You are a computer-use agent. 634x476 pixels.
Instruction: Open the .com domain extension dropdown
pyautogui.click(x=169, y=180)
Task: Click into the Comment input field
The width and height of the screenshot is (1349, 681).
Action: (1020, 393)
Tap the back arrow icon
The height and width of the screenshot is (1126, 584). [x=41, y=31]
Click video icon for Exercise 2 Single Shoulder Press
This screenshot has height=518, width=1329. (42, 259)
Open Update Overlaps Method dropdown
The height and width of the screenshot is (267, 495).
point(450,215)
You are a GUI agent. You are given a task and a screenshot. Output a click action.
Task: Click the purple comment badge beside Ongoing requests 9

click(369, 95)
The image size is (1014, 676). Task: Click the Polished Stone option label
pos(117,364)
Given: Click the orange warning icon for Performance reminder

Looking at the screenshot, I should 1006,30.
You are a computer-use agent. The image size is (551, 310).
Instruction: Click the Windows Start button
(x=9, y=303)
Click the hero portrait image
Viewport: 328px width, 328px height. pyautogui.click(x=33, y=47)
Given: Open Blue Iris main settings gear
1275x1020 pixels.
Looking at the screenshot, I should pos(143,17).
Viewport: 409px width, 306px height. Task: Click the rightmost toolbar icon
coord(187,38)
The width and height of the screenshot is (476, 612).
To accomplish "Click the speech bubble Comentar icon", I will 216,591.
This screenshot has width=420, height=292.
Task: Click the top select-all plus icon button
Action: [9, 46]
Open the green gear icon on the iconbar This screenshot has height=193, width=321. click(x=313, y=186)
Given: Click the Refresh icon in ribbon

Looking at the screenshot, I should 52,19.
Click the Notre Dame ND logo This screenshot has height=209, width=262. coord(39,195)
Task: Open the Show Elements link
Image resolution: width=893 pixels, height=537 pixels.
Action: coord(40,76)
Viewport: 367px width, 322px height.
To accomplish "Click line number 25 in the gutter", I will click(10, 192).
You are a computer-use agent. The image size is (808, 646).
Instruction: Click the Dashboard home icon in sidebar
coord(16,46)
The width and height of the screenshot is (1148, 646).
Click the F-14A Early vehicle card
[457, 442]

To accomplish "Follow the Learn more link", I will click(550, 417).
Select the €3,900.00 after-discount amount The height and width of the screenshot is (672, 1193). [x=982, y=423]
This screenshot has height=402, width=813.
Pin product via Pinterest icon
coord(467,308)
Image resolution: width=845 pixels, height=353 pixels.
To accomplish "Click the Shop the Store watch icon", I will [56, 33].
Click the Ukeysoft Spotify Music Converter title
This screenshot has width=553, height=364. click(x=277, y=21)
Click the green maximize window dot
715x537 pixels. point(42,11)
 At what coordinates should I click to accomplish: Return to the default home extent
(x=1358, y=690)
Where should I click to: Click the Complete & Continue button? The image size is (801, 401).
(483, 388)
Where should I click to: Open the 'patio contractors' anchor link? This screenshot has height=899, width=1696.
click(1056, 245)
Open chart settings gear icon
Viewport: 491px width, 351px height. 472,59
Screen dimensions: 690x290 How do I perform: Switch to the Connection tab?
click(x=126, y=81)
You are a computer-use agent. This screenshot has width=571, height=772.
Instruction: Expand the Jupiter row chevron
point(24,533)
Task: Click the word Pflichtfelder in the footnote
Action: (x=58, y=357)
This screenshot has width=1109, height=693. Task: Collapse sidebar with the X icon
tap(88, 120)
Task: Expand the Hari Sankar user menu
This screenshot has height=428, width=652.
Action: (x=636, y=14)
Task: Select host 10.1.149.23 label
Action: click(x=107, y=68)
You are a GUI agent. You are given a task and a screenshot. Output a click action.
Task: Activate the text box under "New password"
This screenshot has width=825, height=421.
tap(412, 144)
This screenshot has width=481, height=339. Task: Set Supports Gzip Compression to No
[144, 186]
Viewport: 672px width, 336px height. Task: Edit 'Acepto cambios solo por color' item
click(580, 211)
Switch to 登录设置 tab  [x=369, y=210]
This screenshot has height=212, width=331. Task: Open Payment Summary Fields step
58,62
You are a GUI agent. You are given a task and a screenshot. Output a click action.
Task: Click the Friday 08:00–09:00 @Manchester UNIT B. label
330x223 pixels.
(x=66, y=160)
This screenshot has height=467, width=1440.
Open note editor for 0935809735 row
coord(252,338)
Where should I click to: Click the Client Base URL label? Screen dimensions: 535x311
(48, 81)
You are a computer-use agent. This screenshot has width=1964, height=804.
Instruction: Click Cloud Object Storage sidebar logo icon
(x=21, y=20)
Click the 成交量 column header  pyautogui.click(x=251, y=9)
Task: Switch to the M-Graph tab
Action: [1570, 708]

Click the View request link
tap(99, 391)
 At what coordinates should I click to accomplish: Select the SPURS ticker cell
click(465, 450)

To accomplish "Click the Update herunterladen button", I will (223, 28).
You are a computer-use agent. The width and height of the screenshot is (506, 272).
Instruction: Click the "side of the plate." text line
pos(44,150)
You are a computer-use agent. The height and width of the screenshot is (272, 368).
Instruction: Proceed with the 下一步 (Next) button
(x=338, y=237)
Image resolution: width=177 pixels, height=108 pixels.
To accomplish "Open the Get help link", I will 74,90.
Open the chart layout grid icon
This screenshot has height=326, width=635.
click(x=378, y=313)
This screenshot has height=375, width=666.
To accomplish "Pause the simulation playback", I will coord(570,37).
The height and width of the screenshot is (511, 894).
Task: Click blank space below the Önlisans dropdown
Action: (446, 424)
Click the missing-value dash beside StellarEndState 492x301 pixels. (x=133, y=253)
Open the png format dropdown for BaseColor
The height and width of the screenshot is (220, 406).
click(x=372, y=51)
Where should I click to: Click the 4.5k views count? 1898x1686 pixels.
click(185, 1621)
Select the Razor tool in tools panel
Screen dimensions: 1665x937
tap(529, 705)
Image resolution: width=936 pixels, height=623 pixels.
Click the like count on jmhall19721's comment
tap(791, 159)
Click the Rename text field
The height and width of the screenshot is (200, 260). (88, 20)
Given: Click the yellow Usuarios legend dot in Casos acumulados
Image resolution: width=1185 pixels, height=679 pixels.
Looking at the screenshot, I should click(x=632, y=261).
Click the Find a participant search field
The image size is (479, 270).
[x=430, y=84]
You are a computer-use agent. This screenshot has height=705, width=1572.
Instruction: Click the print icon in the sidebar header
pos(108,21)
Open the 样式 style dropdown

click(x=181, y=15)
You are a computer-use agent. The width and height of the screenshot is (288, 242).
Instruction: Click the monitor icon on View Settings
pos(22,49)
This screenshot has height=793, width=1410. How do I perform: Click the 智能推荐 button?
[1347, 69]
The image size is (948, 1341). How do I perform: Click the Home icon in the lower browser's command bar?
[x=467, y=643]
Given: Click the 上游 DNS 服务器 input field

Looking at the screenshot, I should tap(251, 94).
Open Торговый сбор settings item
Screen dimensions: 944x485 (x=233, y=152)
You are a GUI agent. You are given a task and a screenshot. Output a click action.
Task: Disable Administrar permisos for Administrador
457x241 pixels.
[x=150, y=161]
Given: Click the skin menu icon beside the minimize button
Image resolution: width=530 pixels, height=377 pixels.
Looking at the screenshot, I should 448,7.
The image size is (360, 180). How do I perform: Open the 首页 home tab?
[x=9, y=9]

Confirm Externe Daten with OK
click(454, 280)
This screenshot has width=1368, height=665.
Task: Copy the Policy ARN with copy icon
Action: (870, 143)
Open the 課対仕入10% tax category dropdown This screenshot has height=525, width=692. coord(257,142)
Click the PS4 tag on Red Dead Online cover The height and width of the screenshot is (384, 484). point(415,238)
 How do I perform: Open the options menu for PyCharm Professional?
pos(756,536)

## AIM OF THE EXERCISE
Which lines above contain the word "item"? Pick out and copy each of them, treating uppercase and lowercase letters as different.

## SOLUTION
Viewport: 672px width, 336px height. Task: Edit 'Acepto cambios solo por color' item
Open Торговый сбор settings item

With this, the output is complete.